• _WORK TASK_
Could you report every line from the entries that includes the word "agent"?

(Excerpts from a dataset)
+++
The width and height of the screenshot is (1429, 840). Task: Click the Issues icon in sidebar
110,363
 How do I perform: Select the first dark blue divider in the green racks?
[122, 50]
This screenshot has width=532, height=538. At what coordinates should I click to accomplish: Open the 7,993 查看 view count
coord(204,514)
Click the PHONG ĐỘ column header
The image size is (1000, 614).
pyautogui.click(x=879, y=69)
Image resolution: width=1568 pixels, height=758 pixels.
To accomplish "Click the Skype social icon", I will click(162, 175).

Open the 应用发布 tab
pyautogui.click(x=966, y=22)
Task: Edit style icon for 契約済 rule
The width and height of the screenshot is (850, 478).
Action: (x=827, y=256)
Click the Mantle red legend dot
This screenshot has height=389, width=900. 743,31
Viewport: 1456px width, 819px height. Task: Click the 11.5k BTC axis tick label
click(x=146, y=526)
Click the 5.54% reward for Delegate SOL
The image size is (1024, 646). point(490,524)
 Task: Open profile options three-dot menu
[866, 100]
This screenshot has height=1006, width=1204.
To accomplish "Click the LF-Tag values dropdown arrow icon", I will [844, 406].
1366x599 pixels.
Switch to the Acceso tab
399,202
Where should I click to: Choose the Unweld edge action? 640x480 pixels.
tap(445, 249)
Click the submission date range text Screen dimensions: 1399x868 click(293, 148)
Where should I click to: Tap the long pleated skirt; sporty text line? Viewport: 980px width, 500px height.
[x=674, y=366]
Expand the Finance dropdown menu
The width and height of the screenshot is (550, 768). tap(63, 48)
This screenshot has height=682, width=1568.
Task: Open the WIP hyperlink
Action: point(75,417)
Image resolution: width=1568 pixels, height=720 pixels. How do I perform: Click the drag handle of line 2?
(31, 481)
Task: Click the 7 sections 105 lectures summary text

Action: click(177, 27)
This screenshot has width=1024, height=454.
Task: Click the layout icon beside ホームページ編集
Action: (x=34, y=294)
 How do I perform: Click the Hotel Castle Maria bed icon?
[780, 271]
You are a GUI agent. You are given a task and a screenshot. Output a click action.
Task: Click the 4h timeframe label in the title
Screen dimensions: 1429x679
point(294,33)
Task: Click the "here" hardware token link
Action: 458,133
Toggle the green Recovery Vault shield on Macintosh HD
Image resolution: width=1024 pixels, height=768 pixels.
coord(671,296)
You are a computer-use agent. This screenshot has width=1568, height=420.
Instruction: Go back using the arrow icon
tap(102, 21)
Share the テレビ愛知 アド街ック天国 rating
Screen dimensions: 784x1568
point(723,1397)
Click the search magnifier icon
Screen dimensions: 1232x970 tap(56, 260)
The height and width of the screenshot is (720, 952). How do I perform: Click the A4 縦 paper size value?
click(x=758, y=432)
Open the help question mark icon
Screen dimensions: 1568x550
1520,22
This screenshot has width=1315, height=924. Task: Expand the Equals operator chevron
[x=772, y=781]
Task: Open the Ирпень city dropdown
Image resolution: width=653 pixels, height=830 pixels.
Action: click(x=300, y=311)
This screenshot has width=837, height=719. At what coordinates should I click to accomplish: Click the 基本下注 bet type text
+++
• _OUTPUT FOR THIS EXERCISE_
You are a GUI agent. You are given a task and a screenshot. Output a click action.
You are a computer-use agent. This screenshot has width=1568, height=420.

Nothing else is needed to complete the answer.